Identitas Buku
 
  | 
   Judul 
   | 
  
   : 
   | 
  
   Yellowface 
   | 
 
 
  | 
   Penulis 
   | 
  
   : 
   | 
  
   R. F. Kuang 
   | 
 
 
  | 
   Penerjemah 
   | 
  
   : 
   | 
  
   Poppy D. Chusfani 
   | 
 
 
  | 
   Penerbit 
   | 
  
   : 
   | 
  
   PT Gramedia Pustaka
  Utama 
   | 
 
 
  | 
   Tahun terbit 
   | 
  
   : 
   | 
  
   2023 
   | 
 
 
  | 
   Cetakan 
   | 
  
   : 
   | 
  
   I 
   | 
 
 
  | 
   Tebal 
   | 
  
   : 
   | 
  
   336 halaman 
   | 
 
 
  | 
   ISBN 
   | 
  
   : 
   | 
  
   9786020672793 
   | 
 
 
  | 
   Genre 
   | 
  
   : 
   | 
  
   Fiksi kontemporer, thriller,
  satir 
   | 
 
 
Tentang Penulis
R. F. Kuang adalah penulis Amerika Serikat yang lahir di
Guangzhou, Tiongkok. Dia dan keluarganya pindah ke Amerika Serikat ketika dia
berusia empat tahun. Ayahnya besar di provinsi Hunan, Tiongkok dan ibunya besar
di provinsi Hainan, Tiongkok. Keluarga ayahnya merasakan langsung pendudukan
Jepang di Hunan pada masa Perang Dunia II. Dari sejarah keluarganya tersebutlah
dia menarik inspirasi untuk buku-bukunya.
R. F. Kuang mempelajari sinologi atau studi tentang
Tiongkok di Universitas Cambridge dan Oxford dengan dana beasiswa Marshall. Di tahun
2025, dia sedang menyelesaikan program Ph.D-nya di Universitas Yale.
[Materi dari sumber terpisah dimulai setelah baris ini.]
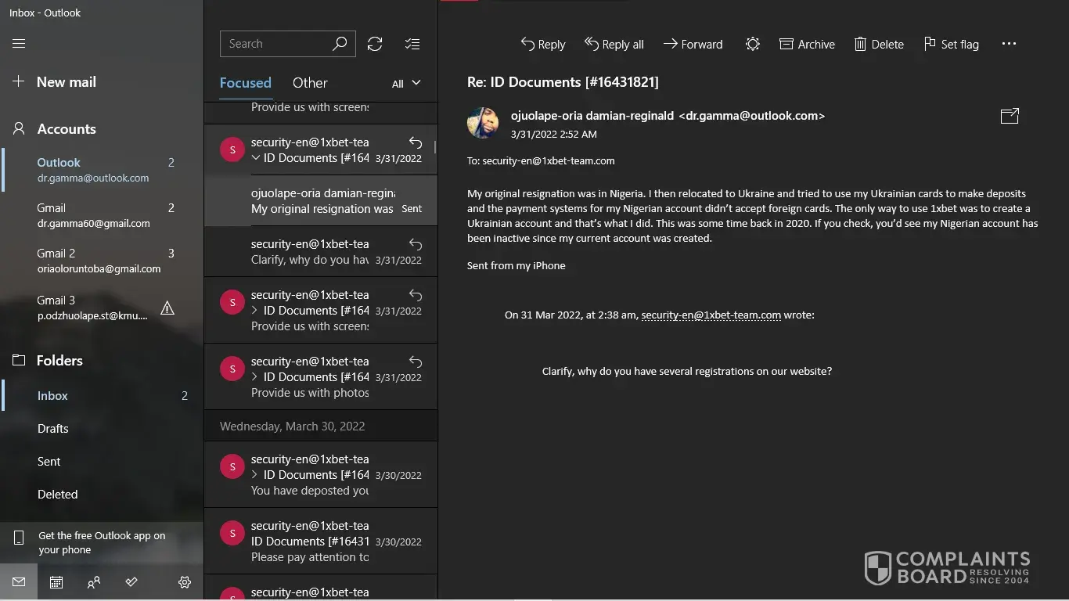Switch to the Other tab
The image size is (1069, 601).
310,83
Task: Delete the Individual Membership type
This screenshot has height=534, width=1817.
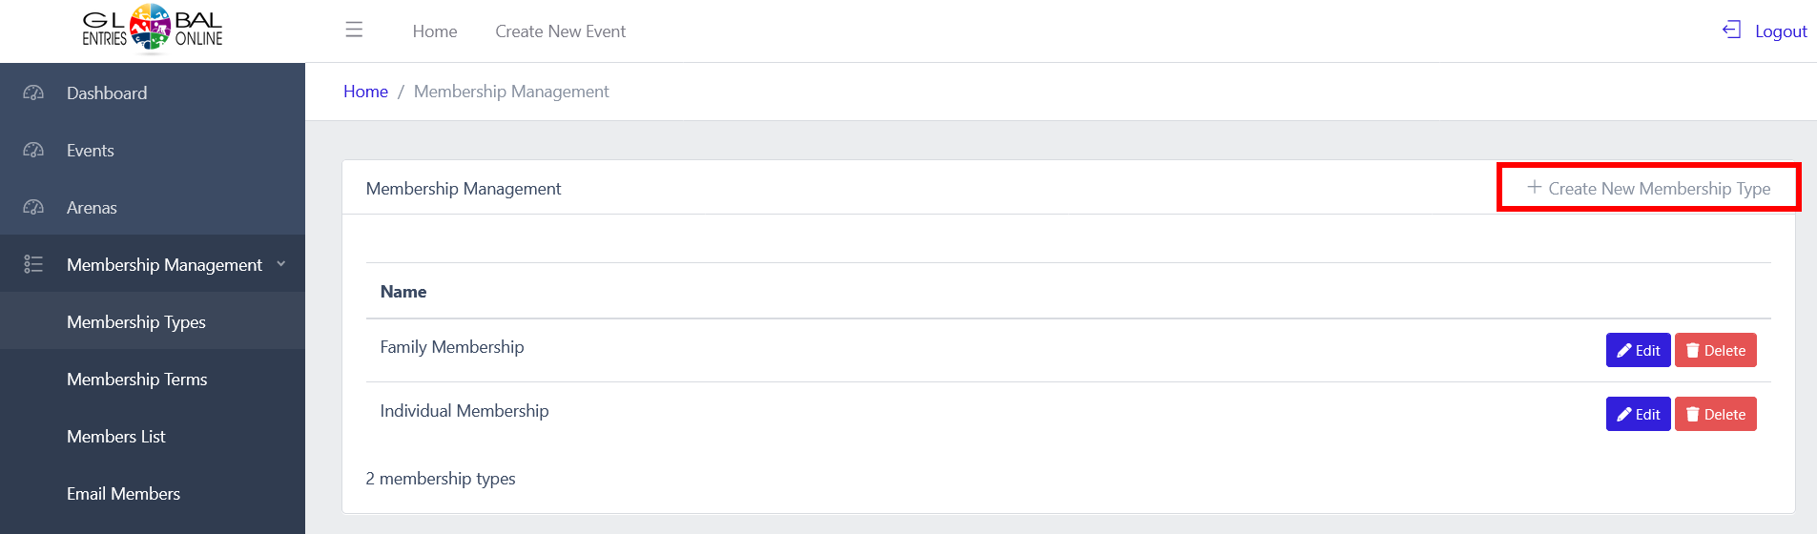Action: point(1715,414)
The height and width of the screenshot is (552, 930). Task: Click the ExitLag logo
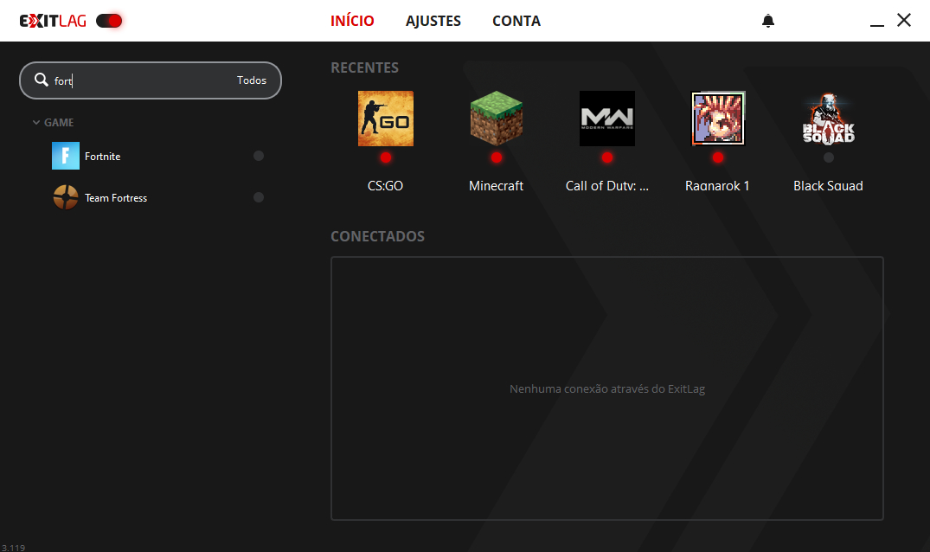53,21
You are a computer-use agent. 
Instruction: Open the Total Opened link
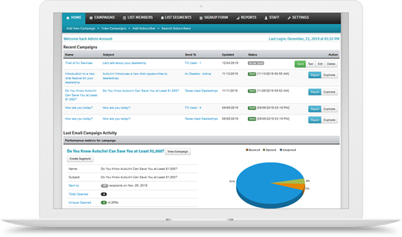pyautogui.click(x=78, y=194)
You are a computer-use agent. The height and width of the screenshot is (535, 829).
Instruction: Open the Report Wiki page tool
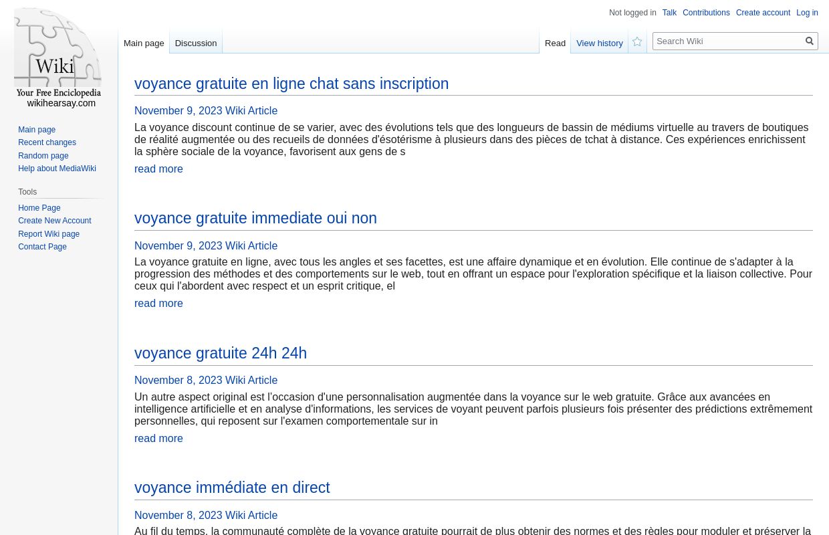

Sementara itu, kariernya sebagai penulis dimulai dengan buku The
Poppy War yang terbit pada tahun 2018. Buku bertema fantasi-militer
Tiongkok tersebut mendapat respons positif dari kritikus dan pembaca di
berbagai negara. Kemudian, dua sekuelnya, yaitu The Dragon Republic dan The
Burning God terbit pada tahun 2019 dan 2020, dan berhasil mengulang
kesuksesan pendahulu mereka.
Setelah itu, R. F. Kuang menulis novel stand-alone
yang berjudul Babel, yang terbit pada tahun 2022. Novel tersebut menjadi
phenomenal dan menuai banyak pujian karena muatan kritik cerdasnya
terhadap relasi antara politik, kolonialisme, dan bahasa. Akan tetapi, bukunya
tersebut dikeluarkan dari Penghargaan Hugo tahun 2023, bersama buku Iron
Widow (2021) karya Xiran Jay Zhao, seorang penulis Kanada-Tionghoa. Peristiwa
tersebut justru membuat dirinya dibanjiri dukungan penggemar.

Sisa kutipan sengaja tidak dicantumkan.